TEXTO PARA LER

Esperavam-se as presenças de Roger Federer, Andy Murray e Novak Djokovic, havia ainda rumores de que nomes como Barack Obama ou Bill Gates também podiam aparecer em Málaga. Nenhum se confirmou. Por alguma razão especial? Provavelmente pela mesma que levou a que organização “acelerasse” a despedida de Rafa Nadal do ténis profissional – ninguém esperava que fosse logo esta terça-feira. Ainda assim, e numa das poucas coisas que o espanhol deixou de controlar depois de duas décadas de domínio na modalidade onde só o corpo se revelou um adversário mais forte, aconteceu mesmo. E o último dia acabou por ser quase estranho para um dos maiores jogadores de sempre e que a partir de agora deixa a lenda e passa a ser “humano”.

Registos de localização de palavras e elementos:
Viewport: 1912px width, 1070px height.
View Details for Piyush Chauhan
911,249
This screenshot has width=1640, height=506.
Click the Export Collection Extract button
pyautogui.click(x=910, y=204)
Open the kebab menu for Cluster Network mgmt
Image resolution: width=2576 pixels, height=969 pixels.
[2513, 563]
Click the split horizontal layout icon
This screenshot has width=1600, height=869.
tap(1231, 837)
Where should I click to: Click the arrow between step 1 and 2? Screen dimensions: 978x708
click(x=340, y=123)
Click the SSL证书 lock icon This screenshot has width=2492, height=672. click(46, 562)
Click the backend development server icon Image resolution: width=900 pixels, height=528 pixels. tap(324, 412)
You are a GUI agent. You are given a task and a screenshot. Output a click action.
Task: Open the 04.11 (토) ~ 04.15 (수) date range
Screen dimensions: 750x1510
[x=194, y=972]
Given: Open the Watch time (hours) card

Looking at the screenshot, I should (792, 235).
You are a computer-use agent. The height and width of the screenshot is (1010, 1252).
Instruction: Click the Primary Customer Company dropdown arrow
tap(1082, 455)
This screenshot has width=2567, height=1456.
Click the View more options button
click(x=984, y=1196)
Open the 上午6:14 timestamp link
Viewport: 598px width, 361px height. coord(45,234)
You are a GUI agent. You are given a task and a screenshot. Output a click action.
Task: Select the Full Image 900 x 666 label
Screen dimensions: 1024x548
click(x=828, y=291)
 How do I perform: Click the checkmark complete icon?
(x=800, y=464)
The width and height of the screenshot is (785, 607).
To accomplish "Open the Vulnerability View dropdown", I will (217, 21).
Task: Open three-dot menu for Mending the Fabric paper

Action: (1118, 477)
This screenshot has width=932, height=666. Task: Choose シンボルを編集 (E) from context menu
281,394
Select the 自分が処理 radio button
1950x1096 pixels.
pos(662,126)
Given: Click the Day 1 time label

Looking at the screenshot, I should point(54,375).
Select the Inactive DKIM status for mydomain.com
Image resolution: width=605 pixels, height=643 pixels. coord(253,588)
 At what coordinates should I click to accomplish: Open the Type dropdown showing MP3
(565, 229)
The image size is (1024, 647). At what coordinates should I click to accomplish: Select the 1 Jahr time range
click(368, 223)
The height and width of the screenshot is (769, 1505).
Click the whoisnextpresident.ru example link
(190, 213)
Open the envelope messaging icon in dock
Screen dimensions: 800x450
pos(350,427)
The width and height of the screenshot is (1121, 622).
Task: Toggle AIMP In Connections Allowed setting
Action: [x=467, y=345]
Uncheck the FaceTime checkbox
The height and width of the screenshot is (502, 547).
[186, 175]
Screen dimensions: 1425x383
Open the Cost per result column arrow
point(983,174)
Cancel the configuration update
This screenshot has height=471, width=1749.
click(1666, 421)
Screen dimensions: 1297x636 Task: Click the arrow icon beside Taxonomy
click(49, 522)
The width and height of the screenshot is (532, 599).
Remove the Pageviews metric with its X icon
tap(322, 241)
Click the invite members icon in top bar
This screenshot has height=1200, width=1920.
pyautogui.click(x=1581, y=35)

ENUNCIADO A
Enumera todas as pessoas referidas pelo nome no texto sobre a despedida de Rafa Nadal.
ENUNCIADO B
Reproduz sem alterações as linhas dos registos, desde a linha que contém "Given: Open the Watch time (hours) card" até à linha que contém "Looking at the screenshot, I should point(54,375).", ambas incluídas.

RESOLUÇÃO A
As pessoas referidas pelo nome são Roger Federer, Andy Murray, Novak Djokovic, Barack Obama, Bill Gates e Rafa Nadal.

RESOLUÇÃO B
Given: Open the Watch time (hours) card

Looking at the screenshot, I should (792, 235).
You are a computer-use agent. The height and width of the screenshot is (1010, 1252).
Instruction: Click the Primary Customer Company dropdown arrow
tap(1082, 455)
This screenshot has width=2567, height=1456.
Click the View more options button
click(x=984, y=1196)
Open the 上午6:14 timestamp link
Viewport: 598px width, 361px height. coord(45,234)
You are a GUI agent. You are given a task and a screenshot. Output a click action.
Task: Select the Full Image 900 x 666 label
Screen dimensions: 1024x548
click(x=828, y=291)
 How do I perform: Click the checkmark complete icon?
(x=800, y=464)
The width and height of the screenshot is (785, 607).
To accomplish "Open the Vulnerability View dropdown", I will (217, 21).
Task: Open three-dot menu for Mending the Fabric paper

Action: (1118, 477)
This screenshot has width=932, height=666. Task: Choose シンボルを編集 (E) from context menu
281,394
Select the 自分が処理 radio button
1950x1096 pixels.
pos(662,126)
Given: Click the Day 1 time label

Looking at the screenshot, I should point(54,375).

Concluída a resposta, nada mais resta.